DATA IN THIS EXERCISE Start Marker

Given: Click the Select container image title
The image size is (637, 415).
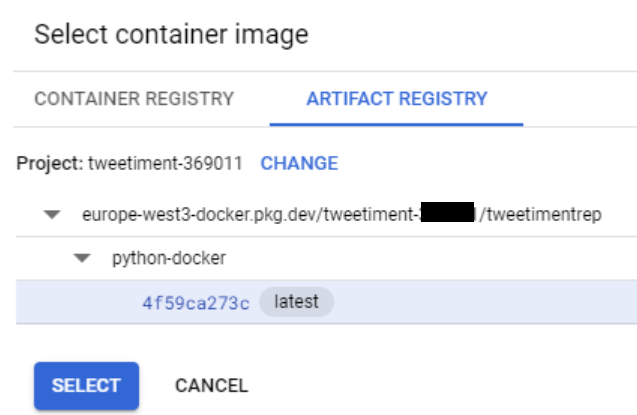Looking at the screenshot, I should tap(171, 35).
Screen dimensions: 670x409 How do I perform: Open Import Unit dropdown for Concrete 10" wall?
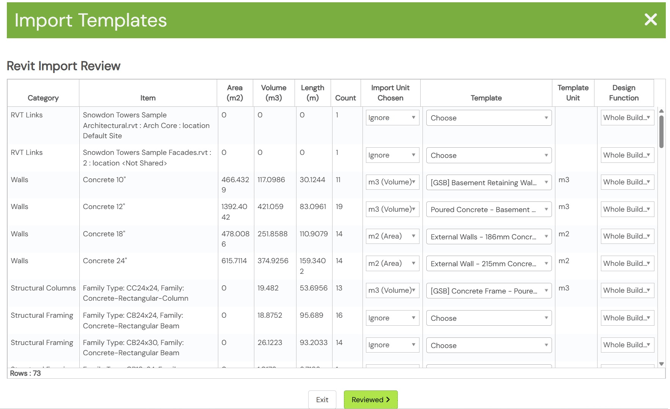[x=392, y=182]
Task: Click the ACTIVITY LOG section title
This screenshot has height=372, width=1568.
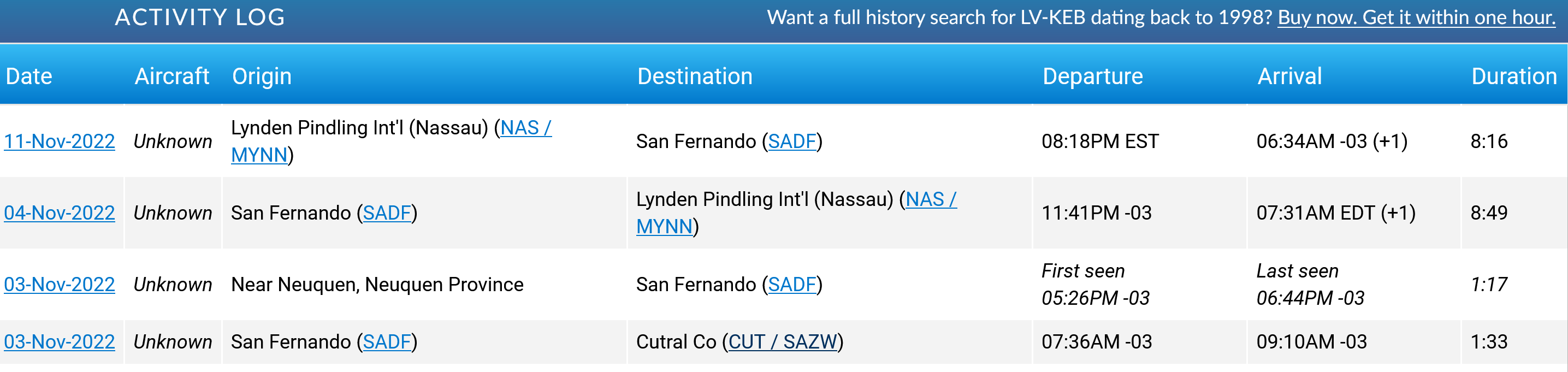Action: (200, 17)
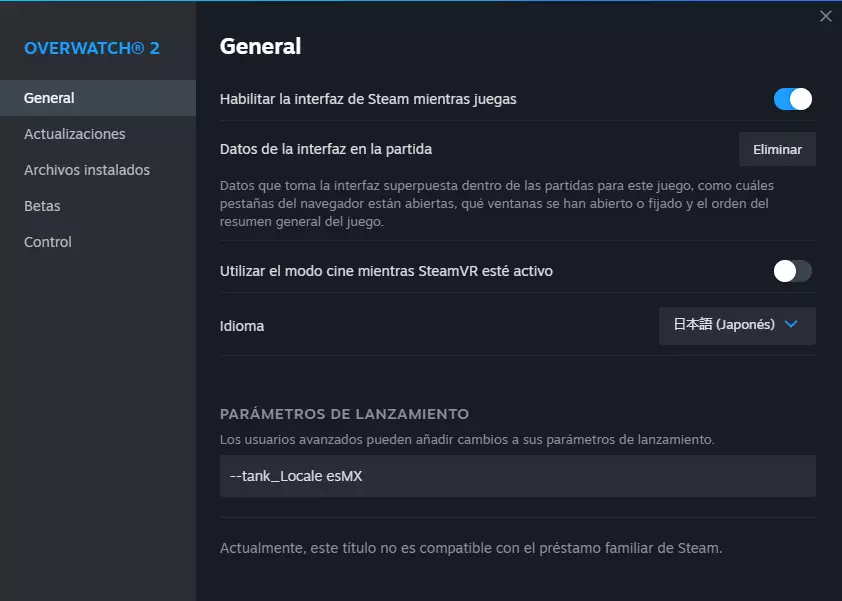Disable the Steam overlay while playing toggle
This screenshot has height=601, width=842.
click(x=792, y=99)
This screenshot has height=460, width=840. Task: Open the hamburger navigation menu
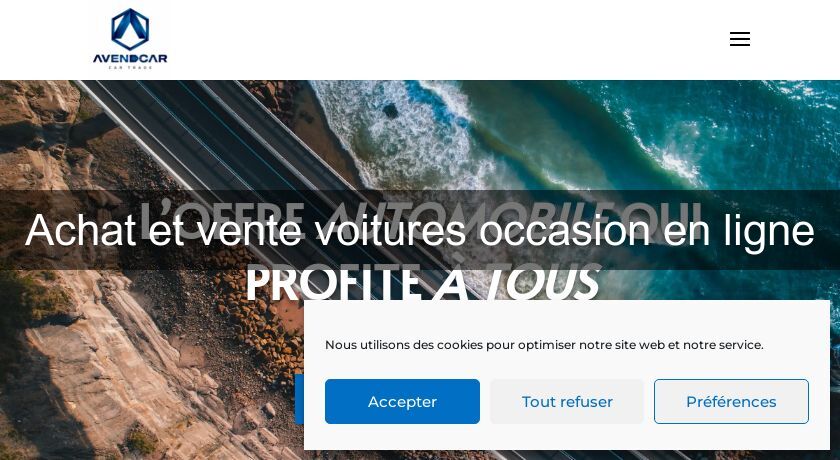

DATA IN THIS EXERCISE End Marker

[EXERCISE DESCRIPTION]:
Exactly as they appear above, write out all the entries, but not the images.

[SOLUTION FOR THIS EXERCISE]:
Given: Click the Select container image title
The image size is (637, 415).
Looking at the screenshot, I should tap(171, 35).
Screen dimensions: 670x409 How do I perform: Open Import Unit dropdown for Concrete 10" wall?
[x=392, y=182]
Task: Click the ACTIVITY LOG section title
This screenshot has height=372, width=1568.
Action: (200, 17)
Disable the Steam overlay while playing toggle
This screenshot has height=601, width=842.
click(x=792, y=99)
This screenshot has height=460, width=840. Task: Open the hamburger navigation menu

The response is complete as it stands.